### Problem description
Copy out all of the records below word for word, changing nothing.

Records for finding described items

··········

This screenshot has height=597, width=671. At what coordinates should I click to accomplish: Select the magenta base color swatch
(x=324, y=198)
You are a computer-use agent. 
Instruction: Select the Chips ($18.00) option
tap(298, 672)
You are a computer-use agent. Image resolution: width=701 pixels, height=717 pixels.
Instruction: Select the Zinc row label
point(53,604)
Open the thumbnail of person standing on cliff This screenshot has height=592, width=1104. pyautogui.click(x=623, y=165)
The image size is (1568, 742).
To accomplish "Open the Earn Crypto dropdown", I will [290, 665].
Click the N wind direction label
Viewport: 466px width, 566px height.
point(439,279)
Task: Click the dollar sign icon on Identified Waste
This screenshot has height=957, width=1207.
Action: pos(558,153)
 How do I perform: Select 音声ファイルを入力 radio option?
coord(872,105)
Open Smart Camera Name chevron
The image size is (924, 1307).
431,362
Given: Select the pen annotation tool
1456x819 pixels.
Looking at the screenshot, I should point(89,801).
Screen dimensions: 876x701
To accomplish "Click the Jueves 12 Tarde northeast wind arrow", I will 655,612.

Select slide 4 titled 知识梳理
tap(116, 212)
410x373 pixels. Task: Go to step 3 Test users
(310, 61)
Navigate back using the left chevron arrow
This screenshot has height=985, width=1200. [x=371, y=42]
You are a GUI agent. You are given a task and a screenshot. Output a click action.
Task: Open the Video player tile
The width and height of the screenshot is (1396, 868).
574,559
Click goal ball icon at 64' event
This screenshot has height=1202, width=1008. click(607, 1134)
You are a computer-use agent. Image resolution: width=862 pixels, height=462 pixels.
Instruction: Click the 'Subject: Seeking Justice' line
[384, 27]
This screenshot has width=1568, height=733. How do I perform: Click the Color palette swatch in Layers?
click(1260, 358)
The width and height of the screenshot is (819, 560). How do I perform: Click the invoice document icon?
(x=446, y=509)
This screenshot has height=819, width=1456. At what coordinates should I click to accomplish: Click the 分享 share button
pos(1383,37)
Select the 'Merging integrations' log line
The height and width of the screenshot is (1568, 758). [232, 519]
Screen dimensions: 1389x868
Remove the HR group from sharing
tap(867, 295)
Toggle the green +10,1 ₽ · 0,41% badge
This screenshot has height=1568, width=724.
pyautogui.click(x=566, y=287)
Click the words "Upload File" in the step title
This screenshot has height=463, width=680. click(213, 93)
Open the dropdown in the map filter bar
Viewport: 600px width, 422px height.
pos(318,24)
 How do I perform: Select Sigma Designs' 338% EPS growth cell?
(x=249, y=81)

··········

### Written response
This screenshot has height=597, width=671. At what coordinates should I click to accomplish: Select the magenta base color swatch
(x=324, y=198)
You are a computer-use agent. 
Instruction: Select the Chips ($18.00) option
tap(298, 672)
You are a computer-use agent. Image resolution: width=701 pixels, height=717 pixels.
Instruction: Select the Zinc row label
point(53,604)
Open the thumbnail of person standing on cliff This screenshot has height=592, width=1104. pyautogui.click(x=623, y=165)
The image size is (1568, 742).
To accomplish "Open the Earn Crypto dropdown", I will [290, 665].
Click the N wind direction label
Viewport: 466px width, 566px height.
point(439,279)
Task: Click the dollar sign icon on Identified Waste
This screenshot has height=957, width=1207.
Action: pos(558,153)
 How do I perform: Select 音声ファイルを入力 radio option?
coord(872,105)
Open Smart Camera Name chevron
The image size is (924, 1307).
431,362
Given: Select the pen annotation tool
1456x819 pixels.
Looking at the screenshot, I should point(89,801).
Screen dimensions: 876x701
To accomplish "Click the Jueves 12 Tarde northeast wind arrow", I will 655,612.

Select slide 4 titled 知识梳理
tap(116, 212)
410x373 pixels. Task: Go to step 3 Test users
(310, 61)
Navigate back using the left chevron arrow
This screenshot has height=985, width=1200. [x=371, y=42]
You are a GUI agent. You are given a task and a screenshot. Output a click action.
Task: Open the Video player tile
The width and height of the screenshot is (1396, 868).
574,559
Click goal ball icon at 64' event
This screenshot has height=1202, width=1008. click(607, 1134)
You are a computer-use agent. Image resolution: width=862 pixels, height=462 pixels.
Instruction: Click the 'Subject: Seeking Justice' line
[384, 27]
This screenshot has width=1568, height=733. How do I perform: Click the Color palette swatch in Layers?
click(1260, 358)
The width and height of the screenshot is (819, 560). How do I perform: Click the invoice document icon?
(x=446, y=509)
This screenshot has height=819, width=1456. At what coordinates should I click to accomplish: Click the 分享 share button
pos(1383,37)
Select the 'Merging integrations' log line
The height and width of the screenshot is (1568, 758). [232, 519]
Screen dimensions: 1389x868
Remove the HR group from sharing
tap(867, 295)
Toggle the green +10,1 ₽ · 0,41% badge
This screenshot has height=1568, width=724.
pyautogui.click(x=566, y=287)
Click the words "Upload File" in the step title
This screenshot has height=463, width=680. click(213, 93)
Open the dropdown in the map filter bar
Viewport: 600px width, 422px height.
pos(318,24)
 How do I perform: Select Sigma Designs' 338% EPS growth cell?
(x=249, y=81)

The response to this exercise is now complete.